Task statement:
Collect all lines from the records below that include the word "will".

※

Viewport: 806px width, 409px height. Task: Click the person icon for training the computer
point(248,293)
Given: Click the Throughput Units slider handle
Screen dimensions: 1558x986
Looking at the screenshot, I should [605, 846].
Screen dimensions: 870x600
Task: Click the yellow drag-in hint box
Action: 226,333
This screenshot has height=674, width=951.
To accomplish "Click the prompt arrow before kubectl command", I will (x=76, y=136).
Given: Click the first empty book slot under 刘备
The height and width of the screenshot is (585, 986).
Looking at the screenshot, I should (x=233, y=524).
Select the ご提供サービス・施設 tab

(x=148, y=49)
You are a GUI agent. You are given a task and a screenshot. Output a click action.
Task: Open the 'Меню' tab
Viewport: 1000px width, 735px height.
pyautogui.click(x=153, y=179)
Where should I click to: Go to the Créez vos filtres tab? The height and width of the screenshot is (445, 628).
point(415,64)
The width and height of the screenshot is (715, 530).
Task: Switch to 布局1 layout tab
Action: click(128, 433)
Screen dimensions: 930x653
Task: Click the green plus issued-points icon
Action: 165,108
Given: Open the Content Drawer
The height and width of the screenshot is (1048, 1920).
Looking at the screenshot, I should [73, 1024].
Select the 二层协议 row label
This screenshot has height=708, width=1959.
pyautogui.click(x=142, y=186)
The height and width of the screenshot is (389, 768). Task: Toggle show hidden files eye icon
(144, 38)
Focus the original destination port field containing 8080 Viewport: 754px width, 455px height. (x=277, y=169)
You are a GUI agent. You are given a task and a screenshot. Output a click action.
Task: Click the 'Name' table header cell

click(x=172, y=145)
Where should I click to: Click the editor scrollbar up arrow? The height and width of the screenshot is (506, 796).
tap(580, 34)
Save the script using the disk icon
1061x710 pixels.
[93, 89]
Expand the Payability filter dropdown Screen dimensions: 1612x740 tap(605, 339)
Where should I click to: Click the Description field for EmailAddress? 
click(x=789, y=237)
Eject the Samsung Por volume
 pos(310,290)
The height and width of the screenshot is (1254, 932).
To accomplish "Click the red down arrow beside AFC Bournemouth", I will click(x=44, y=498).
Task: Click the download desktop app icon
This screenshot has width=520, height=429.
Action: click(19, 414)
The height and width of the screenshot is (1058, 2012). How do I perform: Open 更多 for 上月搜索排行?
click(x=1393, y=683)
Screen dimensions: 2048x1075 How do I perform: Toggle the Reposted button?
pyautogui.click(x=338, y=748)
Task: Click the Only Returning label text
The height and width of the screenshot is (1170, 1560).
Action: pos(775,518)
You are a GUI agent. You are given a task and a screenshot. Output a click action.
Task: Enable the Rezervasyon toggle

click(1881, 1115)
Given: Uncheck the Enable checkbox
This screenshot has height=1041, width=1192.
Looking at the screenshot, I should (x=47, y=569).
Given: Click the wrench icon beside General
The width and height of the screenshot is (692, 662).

※

Response below:
To accomplish "Click the prompt arrow before kubectl command", I will (x=76, y=136).
To accomplish "Click the red down arrow beside AFC Bournemouth", I will click(x=44, y=498).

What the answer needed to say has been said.